- The Washington Times - Thursday, October 16, 2025

Democrats are in a pickle. Their gerrymandering edge may vanish, allowing at least a dozen congressional seats to fall into Republican hands. It all depends on what the Supreme Court does now that it has heard oral arguments again in a case tackling the legitimacy of the 1956 Voting Rights Act head-on.

This measure is a classic example of sneaky lawmakers concealing a sinister design beneath an innocuous title. The legislation offered judicial partisans the excuse they needed to combat “historic discrimination” by redrawing congressional district boundaries in ways that granted leftists a sizable electoral windfall.

Under its provisions, special interest groups can file lawsuits compelling the implementation of race-based redistricting targets. Louisiana officials reject this scheme because it violates the equal protection rights of its residents.



“Embedded within these express targets are racial stereotypes that this court has long criticized. They assume, for example, that a Black voter, simply because he is Black, must think like other Black voters, share the same interests, and prefer the same political candidates,” Louisiana Solicitor General Benjamin Aguinaga argued Wednesday.

Justice Ketanji Brown Jackson inadvertently demonstrated how quickly this line of thinking devolves as she compared the Voting Rights Act to the Americans with Disabilities Act.

“The idea in Section 2 is that we are responding to current-day manifestations of past and present decisions that disadvantage minorities and make it so they don’t have equal access to the voting system — they’re disabled,” the justice said.

Louisiana’s Democratic districts aren’t crafted to suit recognizable geographic divisions; they are contorted and stretched diagonally across the center of the state solely to give one political party additional representation in Congress. Such districts were imposed on Louisiana as punishment for its segregationist past, but the state insists it’s time to move on.

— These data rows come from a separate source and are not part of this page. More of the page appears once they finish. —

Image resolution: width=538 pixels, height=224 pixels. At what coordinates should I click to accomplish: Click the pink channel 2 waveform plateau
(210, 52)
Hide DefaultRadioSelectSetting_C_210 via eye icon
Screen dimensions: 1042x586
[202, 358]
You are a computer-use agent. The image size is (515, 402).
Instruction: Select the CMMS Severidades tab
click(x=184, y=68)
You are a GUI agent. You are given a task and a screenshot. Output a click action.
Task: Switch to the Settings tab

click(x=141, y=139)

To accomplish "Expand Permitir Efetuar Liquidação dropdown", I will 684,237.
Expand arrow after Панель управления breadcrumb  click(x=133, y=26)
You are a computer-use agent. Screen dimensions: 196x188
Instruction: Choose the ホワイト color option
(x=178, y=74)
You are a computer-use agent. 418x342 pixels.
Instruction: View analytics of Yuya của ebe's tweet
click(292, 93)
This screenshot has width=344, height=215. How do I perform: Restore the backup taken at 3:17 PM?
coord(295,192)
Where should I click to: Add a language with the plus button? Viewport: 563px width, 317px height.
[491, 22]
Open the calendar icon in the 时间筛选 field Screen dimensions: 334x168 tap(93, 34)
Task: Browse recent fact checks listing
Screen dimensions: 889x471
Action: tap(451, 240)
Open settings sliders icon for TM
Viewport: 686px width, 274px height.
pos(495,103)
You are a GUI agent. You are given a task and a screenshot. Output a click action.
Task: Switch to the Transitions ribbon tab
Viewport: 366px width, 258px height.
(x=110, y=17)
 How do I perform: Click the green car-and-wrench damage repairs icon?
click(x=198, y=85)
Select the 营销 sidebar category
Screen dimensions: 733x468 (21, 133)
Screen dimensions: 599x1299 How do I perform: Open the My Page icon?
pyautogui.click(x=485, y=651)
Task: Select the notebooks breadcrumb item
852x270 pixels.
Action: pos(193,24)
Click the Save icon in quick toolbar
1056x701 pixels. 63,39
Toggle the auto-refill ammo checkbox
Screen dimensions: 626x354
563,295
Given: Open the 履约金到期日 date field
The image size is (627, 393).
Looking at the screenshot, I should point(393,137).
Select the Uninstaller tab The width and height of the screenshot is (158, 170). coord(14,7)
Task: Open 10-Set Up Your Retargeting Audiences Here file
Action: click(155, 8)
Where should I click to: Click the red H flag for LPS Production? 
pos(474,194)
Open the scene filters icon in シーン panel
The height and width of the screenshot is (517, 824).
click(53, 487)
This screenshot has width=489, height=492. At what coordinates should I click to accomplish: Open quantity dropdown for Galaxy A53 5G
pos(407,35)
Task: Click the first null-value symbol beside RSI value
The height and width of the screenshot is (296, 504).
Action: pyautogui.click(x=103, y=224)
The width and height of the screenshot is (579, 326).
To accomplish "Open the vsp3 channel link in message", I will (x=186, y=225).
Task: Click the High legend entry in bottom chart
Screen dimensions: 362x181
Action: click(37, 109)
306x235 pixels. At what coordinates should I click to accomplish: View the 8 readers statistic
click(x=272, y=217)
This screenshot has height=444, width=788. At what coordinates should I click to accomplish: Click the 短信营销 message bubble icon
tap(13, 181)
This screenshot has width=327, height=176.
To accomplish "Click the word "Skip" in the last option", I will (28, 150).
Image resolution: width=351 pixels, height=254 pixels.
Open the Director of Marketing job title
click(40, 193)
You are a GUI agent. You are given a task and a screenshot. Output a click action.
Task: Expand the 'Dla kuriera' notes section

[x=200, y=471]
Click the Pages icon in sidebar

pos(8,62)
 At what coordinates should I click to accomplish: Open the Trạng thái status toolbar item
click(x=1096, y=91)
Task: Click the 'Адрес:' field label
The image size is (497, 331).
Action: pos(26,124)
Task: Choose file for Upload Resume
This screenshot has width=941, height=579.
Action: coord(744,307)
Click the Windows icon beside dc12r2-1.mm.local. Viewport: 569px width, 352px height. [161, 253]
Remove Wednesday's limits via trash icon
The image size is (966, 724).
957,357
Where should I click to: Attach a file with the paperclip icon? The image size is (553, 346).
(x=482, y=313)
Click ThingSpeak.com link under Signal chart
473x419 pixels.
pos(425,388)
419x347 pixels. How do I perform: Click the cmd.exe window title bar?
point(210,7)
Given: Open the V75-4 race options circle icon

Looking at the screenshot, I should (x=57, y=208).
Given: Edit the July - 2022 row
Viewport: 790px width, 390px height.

“Race-based redistricting is fundamentally contrary to our Constitution. It requires striking enough members of the majority race to sufficiently diminish their voting strength, and it requires drawing in enough minority members to sufficiently augment their voting strength,” Mr. Aguinaga said. “They have placed states in impossible situations where the only sure demand is more racial discrimination for more decades.”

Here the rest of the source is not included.